TASK DETAILS: Find the line containing "Corporate compliance reporting (90, 2318)" in the entries below. Restate it and each line after it, word for word, up to and including the line containing "[search submit] (194, 87)".

═════ INFORMATION GIVEN

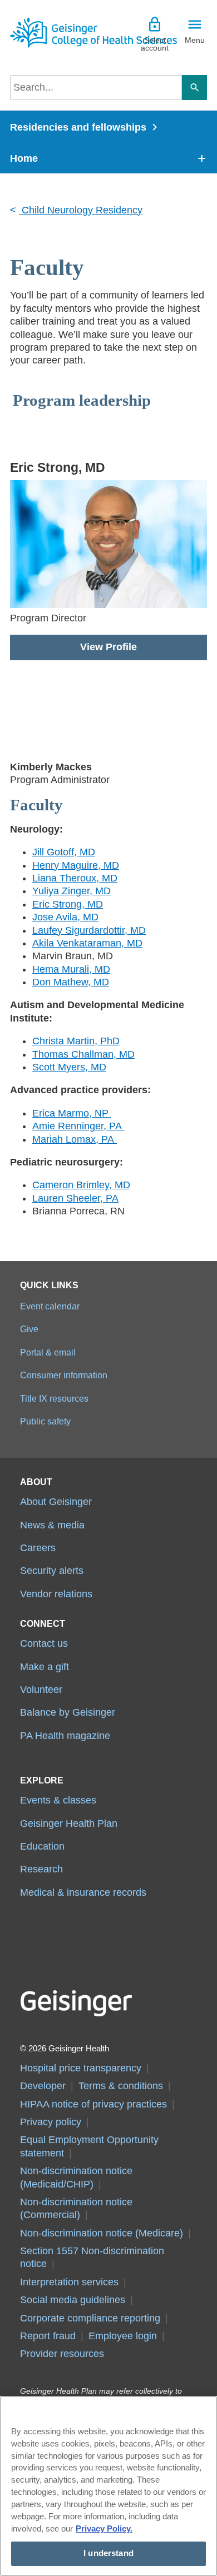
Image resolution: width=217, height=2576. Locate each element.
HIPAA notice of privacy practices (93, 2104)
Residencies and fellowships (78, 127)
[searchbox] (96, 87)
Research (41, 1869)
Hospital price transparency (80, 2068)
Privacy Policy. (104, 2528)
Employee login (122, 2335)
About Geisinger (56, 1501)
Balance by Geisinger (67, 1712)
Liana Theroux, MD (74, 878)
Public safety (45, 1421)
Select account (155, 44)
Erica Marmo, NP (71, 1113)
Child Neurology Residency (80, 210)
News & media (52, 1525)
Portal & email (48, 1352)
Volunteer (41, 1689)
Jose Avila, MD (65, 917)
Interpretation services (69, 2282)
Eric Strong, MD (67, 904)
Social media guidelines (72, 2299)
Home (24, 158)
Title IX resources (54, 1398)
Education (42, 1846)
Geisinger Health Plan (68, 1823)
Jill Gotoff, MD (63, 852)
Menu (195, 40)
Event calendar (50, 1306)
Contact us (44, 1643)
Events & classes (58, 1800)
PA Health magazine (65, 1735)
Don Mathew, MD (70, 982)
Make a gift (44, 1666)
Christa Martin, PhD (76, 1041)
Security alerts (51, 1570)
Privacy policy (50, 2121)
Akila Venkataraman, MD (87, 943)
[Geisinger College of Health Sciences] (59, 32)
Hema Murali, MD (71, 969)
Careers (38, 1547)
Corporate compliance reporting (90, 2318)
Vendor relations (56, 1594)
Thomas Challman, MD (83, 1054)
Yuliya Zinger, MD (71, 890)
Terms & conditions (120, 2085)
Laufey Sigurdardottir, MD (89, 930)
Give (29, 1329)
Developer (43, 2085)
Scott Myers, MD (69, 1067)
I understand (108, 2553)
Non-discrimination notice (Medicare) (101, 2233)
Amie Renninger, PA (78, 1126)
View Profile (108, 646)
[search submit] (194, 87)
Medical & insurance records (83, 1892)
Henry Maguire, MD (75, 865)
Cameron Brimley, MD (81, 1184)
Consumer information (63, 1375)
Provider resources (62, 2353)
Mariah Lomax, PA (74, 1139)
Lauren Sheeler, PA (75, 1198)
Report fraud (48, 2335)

══════════

ANSWER TO THE EXERCISE:
Corporate compliance reporting (90, 2318)
Vendor relations (56, 1594)
Thomas Challman, MD (83, 1054)
Yuliya Zinger, MD (71, 890)
Terms & conditions (120, 2085)
Laufey Sigurdardottir, MD (89, 930)
Give (29, 1329)
Developer (43, 2085)
Scott Myers, MD (69, 1067)
I understand (108, 2553)
Non-discrimination notice (Medicare) (101, 2233)
Amie Renninger, PA (78, 1126)
View Profile (108, 646)
[search submit] (194, 87)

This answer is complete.